Ce mot n'est pas signalé dans le Dictionnaire Larousse qui ne relate que le verbe s'entr'aider auquel il donne la brève signification : s'aider mutuellement.

Depuis le beau livre de Pierre Kropotkine portant ce titre, nous savons mieux ce que signifie réellement cette forme de la solidarité désignée sous ce nom : l'Entr'Aide. Nous en connaissons la pratique entre nous contre les maux sociaux.

Dans l'espèce animale, l'instinct de l'entr'aide est d'une observation facile et d'un exemple salutaire et vraiment instructif. De grands écrivains, de grands savants ont écrit des pages admirables. De Michelet à Maeterlinck, tous sont d'accord pour nous montrer le contraste flagrant entre l'organisation des bêtes et l'organisation des hommes.
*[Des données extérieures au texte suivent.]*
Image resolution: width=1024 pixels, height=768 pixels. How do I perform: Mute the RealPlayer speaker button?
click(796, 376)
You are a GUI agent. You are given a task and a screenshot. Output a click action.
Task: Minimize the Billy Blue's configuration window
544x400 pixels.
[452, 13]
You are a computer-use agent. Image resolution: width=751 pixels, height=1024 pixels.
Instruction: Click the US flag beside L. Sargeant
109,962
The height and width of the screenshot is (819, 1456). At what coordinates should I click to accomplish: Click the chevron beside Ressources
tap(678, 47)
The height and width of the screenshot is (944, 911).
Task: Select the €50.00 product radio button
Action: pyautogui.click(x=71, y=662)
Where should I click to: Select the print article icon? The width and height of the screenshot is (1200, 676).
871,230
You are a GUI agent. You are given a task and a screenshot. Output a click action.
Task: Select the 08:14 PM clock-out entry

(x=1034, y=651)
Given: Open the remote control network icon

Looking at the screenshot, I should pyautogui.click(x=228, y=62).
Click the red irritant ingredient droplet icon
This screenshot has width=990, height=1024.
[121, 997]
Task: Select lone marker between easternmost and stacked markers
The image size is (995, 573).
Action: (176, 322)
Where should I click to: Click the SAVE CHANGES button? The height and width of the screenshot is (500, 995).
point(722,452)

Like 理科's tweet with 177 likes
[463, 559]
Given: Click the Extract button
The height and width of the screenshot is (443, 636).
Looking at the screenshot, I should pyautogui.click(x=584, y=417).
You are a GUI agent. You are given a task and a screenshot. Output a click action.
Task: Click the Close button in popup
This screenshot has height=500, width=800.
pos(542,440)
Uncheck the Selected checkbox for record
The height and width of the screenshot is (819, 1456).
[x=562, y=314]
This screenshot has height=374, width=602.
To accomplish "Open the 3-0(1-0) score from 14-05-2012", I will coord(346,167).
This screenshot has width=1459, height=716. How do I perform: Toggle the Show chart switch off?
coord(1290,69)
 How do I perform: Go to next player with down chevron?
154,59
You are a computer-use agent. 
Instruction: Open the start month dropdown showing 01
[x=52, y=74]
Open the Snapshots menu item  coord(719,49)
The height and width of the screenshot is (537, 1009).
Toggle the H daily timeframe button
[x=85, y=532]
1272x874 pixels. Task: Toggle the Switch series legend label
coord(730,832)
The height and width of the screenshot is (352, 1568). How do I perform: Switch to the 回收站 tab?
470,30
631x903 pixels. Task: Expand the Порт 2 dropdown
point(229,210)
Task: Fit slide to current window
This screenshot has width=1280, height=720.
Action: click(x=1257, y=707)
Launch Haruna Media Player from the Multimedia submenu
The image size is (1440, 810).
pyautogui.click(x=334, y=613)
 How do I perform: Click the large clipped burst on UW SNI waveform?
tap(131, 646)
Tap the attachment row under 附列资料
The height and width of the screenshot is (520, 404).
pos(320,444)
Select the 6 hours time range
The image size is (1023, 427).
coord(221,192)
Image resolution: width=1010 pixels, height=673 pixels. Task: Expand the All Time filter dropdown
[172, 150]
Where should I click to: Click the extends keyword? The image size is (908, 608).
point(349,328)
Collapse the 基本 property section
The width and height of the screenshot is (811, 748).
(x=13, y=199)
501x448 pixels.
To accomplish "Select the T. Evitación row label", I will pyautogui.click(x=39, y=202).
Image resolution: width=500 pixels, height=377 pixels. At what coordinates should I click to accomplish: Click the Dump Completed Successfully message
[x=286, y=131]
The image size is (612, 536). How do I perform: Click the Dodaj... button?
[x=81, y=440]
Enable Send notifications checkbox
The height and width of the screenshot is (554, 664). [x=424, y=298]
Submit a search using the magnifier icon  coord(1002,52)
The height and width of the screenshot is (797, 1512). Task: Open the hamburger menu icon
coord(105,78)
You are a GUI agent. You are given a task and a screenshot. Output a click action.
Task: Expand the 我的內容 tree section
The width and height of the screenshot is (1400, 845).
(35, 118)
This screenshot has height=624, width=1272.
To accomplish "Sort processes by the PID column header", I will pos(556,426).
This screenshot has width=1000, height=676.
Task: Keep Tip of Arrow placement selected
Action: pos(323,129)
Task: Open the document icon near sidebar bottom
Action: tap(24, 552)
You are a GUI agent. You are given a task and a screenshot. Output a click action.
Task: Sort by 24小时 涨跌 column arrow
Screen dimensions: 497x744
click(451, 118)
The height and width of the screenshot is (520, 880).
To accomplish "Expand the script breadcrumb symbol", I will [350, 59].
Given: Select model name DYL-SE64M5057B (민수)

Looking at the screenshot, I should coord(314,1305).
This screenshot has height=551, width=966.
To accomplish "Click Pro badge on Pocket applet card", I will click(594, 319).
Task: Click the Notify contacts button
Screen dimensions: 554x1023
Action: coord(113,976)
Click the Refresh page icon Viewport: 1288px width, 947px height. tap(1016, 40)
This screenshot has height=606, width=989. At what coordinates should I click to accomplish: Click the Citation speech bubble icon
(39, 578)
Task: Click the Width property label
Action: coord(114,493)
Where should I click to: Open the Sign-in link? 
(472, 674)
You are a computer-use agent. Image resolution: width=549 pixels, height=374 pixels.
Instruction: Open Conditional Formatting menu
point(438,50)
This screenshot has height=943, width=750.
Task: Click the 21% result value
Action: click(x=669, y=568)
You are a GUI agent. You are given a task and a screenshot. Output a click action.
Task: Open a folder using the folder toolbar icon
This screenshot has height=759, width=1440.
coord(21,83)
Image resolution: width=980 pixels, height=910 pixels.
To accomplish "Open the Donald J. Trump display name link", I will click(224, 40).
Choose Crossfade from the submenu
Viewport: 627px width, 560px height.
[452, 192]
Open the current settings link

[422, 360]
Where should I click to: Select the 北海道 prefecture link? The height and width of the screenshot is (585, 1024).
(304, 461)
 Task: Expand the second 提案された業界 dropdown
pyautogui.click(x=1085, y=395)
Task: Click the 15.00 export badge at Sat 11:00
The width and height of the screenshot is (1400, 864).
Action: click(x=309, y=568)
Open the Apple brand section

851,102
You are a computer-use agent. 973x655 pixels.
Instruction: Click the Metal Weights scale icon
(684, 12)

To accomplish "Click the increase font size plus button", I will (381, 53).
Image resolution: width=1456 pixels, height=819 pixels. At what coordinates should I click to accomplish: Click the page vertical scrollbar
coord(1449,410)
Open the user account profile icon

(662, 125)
A toutes les espèces d'animaux sachant s'entendre et sachant se grouper pour mieux vivre, ou pour surmonter une difficulté naturelle, ou pour affronter un danger, ou pour se défendre d'un ennemi redoutable, comparez la bestialité des hommes ne sachant se grouper et s'entendre que pour s'entre-détruire.

« L'entr'aide, écrit Kropotkine, c'est un sentiment infiniment plus large que l'amour ou la sympathie personnelle ; c'est un instinct qui s'est peu à peu développé parmi les animaux et les hommes au cours d'une évolution extrêmement lente, et qui a appris aux animaux comme aux hommes la force qu'ils pouvaient trouver dans la pratique de l'entr'aide et du soutien mutuel ainsi que les plaisirs que pouvait leur donner la vie sociale ».

On retrouve des traces d'entr'aide entre les hommes à l'état primitif. L'étude attentive de la vie des sauvages contemporains nous les montre unis dans le clan, coordonnant leurs forces individuelles, si faibles, comparées aux moyens que le progrès a mis à la disposition des sociétés civilisées. Mais c'est pour jouir de la vie en commun que les sauvages savent s'entr'aider.

Cependant, l'homme n'est pas toujours réfractaire aux meilleurs penchants naturels. Après les sauvageries de la civilisation qui nous ont dotés de l'exploitation de l'homme par l'homme, de l'esclavage, du salariat et des horreurs sociales que sont l'Autorité, la Propriété, la Patrie, se traduisant par la Servitude, la Misère, la Guerre, nous pensons bien qu'ils finiront par s'entendre et se grouper contre tous les fléaux naturels et sociaux au lieu de les créer ou de les étendre.

Là est et demeure le but des anarchistes qui veulent l'affranchissement total des individus. Là est l'esprit du syndicalisme révolutionnaire qui veut l'émancipation des travailleurs par eux-mêmes.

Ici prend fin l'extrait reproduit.